Can that two double series representations of the $\eta$/$\zeta$ function be converted into each other? By an analysis of the matrix of Eulerian numbers(see pg 8) I came across the representation for the alternating Dirichlet series $\eta$:
$$ \eta(s) = 2^{s-1} \sum_{c=0}^\infty \left( \sum_{k=0}^c(-1)^k \binom{1-s}{c-k}(1+k)^{-s} \right) \tag 1$$
The H.Hasse/ K.Knopp-form as globally convergent series (see wikipedia) is
$$\eta(s) =  \sum_{c=0}^\infty \left( { 1\over 2^{c+1} } \sum_{k=0}^c (-1)^k \binom{c}{k}(1+k)^{-s} \right) \tag 2 $$
(Here I removed the leading factor of the $\zeta$-notation in the wikipedia to arrive at the $\eta$-notation) 
The difference in the formulae, which made me most curious is that in the binomial-expression, whose upper value is constant in the first formulaand then the same effect in the power-of-2 expression.     
I just tried to find a conversion from(1) to (2) but it seems to be more difficult than I hoped. Do I overlook something obvious here? Surely there must be a conversion since the first formula comes from that Eulerian-triangle and this is connected to the sums-of-like powers, but I hope there is an easier one...
Q: "How can the formula (1) be converted into the form (2) ?" or: "how can the equivalence of the two formulae be shown?"     

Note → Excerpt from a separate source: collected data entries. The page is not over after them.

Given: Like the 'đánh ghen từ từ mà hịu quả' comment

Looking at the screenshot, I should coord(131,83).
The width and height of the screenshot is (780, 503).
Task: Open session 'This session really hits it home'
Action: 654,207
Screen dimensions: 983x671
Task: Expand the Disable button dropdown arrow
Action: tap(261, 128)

The first formula can be evaluated using the "sumalt"-procedure in Pari/GP which allows to sum some divergent, but alternating series. Here is a bit of code:

myeta(s) = 2^(s-1)*sumalt(c=0,sum(k=0,c,(-1)^k*binomial(1-s,c-k)*(1+k)^(-s)))
myzeta(s)= myeta(s)/(1-2^(1-s))


 A: For $|z|<1$ and any $s$
$$-Li_s(-z) (1+z)^{1-s}= \sum_k z^k (-1)^{k+1}k^{-s}\sum_m z^m {1-s\choose m}=\sum_c z^c \sum_{k\le c} (-1)^{k+1}k^{-s}{1-s\choose c-k}$$
Interpret $-Li_s(-e^{2\pi  it}) (1+e^{2\pi it})^{1-s}$ as $\lim_{r\to 1^-}-Li_s(-r e^{2\pi  it}) (1+r e^{2\pi it})^{1-s}$.

With enough partial summations we have that $Li_s(z)$ is continuous for $|z|\le 1,z\ne 1$ and for $\Re(s)\le 1,t\not \in \Bbb{Z}$, the value on the boundary $Li_s(e^{2i\pi t})$ is the  analytic continuation of $Li_s(e^{2i\pi t}),\Re(s) > 1$.

Also $-Li_s(-e^{2\pi  it}) (1+e^{2\pi it})^{1-s}\in L^1(\Bbb{R/Z})$, thus $\sum_c e^{2i\pi t c} \sum_{k\le c} (-1)^{k+1}k^{-s}{1-s\choose c-k}$ is its Fourier series.

Your claim is that the Fourier series converges at $t=0$,

Which is true, because $-Li_s(-e^{2\pi  it}) (1+e^{2\pi it})^{1-s}$ is $C^1$ at $t=0$.

Whence for all $s\in \Bbb{C}$ $$\sum_{c=0}^\infty \sum_{k\le c} (-1)^{k+1}k^{-s}{1-s\choose c-k}=2^{1-s}\eta(s)$$

I think it is quite different to the spirit of the proof of (2)